Dentro del museo en sí, no nos enteramos de lo que pensaría aquella asamblea de revolucionarios de esta muestra de decadencia burguesa –recordemos, además, que el art nouveau está en el nivel más bajo de la ideología arquitectónica–; sin embargo, el edificio recibe la misma reverencia que las reliquias neoclásicas de la ciudad. Sería interesante saber si estas barandas de flores y hojas, estos grandes miradores, despertaban el interés del proletariado andrajoso que expropió la villa. En cualquier caso, se supone que el proletariado no miraba las cosas de ese modo y, a juzgar por el mobiliario de la encarnación anterior del edificio que ha conseguido sobrevivir, no lo hacían. Sí que te topas con el trato intimidatorio habitual por parte de los empleados: precios especiales para extranjeros, bolsas de plástico para los pies para no ir pisando por ahí dejándolo todo perdido de barro (¡imagina que fueran así de estrictos en 1917!) y nada de fotografías. Los murales de las paredes muestran a obreros y campesinos heroicos haciendo cosas de obreros y campesinos heroicos, mientras que en las vitrinas se exponen documentos que ofrecen opiniones ambiguas, si bien negativas por lo general, de los bolcheviques, la revolución y sus consecuencias, aunque la habitación de Lenin aún se conserva. Una estancia que solía exhibir porcelana revolucionaria alberga ahora exposiciones sobre Putin y Medvédev, cosa que entristecía incluso a las formidables mujeres de la plantilla. Por qué se ha preservado con ese fin es algo que me extrañará de por vida. Cuando deambulas por la habitación, se supone que has de reflexionar sobre lo que ocurrió en este edificio, aunque, en teoría, no has de mostrar interés por el edificio en sí: has de sentir el aire revolucionario, captar su aroma, tocar las mismas paredes que tocó Lenin (si te dejan los vigilantes). Esto no quiere decir que el edificio sea neutral, ¿cómo puede serlo, habiéndose conservado y recreado con tanto detalle?

Bloque de datos
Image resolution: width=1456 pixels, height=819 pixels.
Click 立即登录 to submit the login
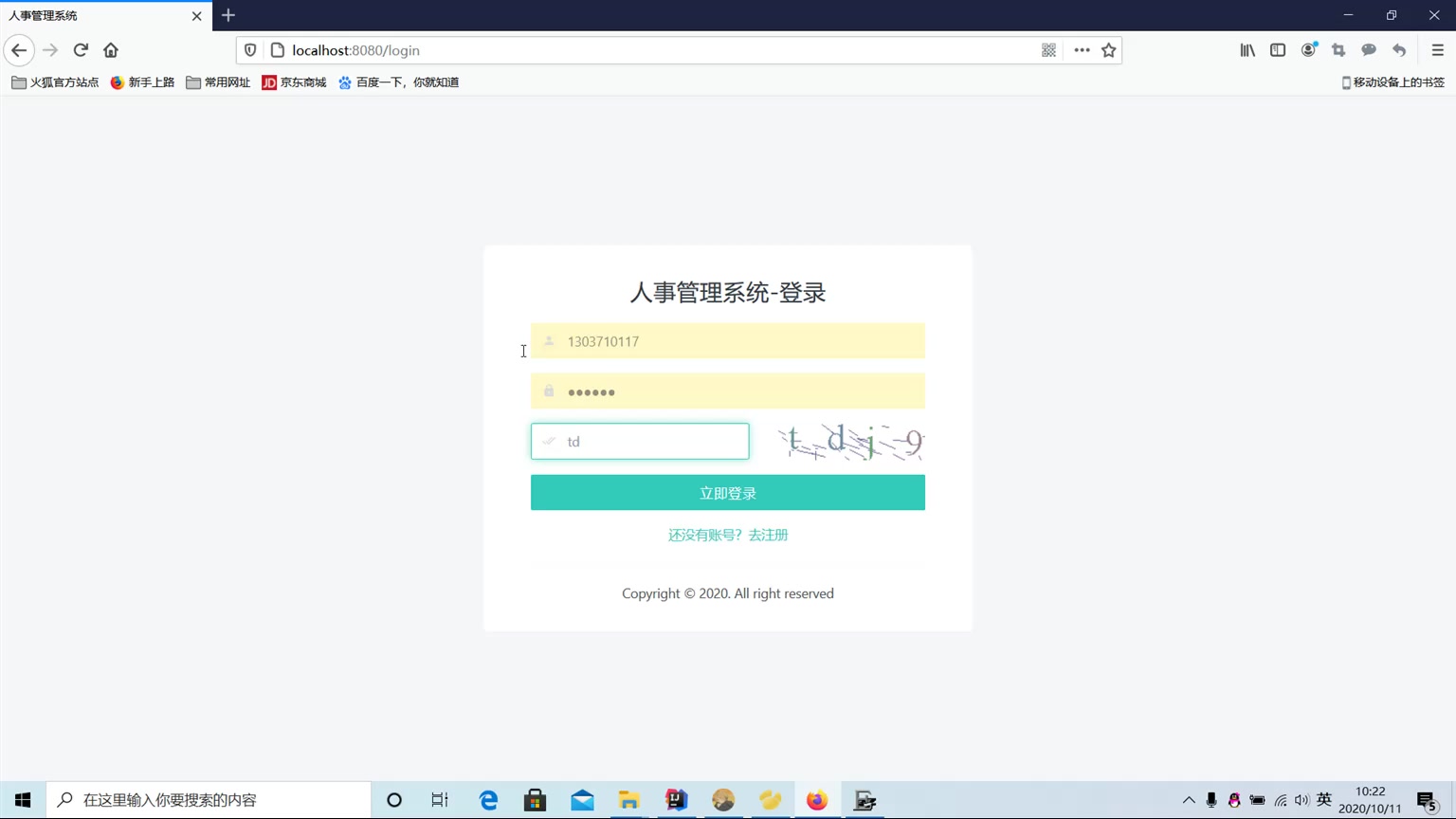727,492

Enunciado del problema
Según el texto sobre el museo, ¿qué alberga ahora la estancia que antes exhibía porcelana revolucionaria?

Solución del ejercicio
Exposiciones sobre Putin y Medvédev.